** Opening PROVIDED DATA block **

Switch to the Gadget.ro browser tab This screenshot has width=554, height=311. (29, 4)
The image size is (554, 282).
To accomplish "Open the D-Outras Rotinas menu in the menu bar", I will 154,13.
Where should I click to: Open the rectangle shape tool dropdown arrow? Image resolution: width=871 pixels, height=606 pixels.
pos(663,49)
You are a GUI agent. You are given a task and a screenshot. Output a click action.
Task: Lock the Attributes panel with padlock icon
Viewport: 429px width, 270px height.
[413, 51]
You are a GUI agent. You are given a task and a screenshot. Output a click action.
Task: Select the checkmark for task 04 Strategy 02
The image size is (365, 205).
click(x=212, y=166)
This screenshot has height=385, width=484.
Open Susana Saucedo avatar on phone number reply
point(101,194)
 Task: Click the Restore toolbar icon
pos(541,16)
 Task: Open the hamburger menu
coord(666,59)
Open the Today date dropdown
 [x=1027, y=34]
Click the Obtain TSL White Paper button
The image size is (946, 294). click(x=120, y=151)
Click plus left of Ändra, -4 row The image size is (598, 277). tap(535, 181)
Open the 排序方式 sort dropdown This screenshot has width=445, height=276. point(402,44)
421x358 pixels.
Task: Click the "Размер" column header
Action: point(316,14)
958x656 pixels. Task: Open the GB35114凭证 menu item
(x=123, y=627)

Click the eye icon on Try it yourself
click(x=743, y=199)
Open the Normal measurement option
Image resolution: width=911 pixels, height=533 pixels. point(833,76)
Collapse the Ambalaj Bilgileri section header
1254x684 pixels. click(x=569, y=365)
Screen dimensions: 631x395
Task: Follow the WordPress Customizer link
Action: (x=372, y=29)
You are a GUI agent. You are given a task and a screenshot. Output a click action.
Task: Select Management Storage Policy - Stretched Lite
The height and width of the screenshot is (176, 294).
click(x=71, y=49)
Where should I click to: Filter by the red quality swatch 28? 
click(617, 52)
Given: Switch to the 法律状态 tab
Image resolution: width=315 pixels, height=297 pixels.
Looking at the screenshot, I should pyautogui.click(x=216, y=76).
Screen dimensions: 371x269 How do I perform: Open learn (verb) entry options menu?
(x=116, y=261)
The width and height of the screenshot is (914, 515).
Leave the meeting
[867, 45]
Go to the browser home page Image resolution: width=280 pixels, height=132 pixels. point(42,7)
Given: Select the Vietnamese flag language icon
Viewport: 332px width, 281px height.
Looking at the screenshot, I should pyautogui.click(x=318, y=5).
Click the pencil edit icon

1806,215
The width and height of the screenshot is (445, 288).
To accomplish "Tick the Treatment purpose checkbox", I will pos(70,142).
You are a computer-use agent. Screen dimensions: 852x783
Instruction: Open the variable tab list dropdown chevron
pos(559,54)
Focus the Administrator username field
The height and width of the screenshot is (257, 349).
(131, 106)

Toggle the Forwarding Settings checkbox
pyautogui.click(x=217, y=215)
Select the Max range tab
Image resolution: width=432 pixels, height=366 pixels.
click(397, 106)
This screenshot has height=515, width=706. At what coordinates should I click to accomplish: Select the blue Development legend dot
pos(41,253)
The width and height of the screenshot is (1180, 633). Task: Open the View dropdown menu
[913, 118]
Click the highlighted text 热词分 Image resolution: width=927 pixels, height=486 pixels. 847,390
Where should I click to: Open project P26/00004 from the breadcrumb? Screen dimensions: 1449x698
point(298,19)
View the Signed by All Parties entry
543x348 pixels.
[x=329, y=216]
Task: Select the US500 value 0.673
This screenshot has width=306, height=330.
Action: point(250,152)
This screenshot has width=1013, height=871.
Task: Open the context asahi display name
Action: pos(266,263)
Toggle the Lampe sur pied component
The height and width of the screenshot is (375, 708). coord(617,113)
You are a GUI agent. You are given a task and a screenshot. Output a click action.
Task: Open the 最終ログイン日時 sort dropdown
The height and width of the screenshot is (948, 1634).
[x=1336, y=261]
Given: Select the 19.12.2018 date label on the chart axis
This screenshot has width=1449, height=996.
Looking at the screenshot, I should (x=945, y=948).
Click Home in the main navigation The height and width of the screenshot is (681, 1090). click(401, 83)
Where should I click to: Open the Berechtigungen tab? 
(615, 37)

** Closing PROVIDED DATA block **

→ **EXERCISE DESCRIPTION**
Select all lines with the word "Switch" from the entries above.

→ **OUTPUT OF THE TASK**
Switch to the Gadget.ro browser tab This screenshot has width=554, height=311. (29, 4)
Given: Switch to the 法律状态 tab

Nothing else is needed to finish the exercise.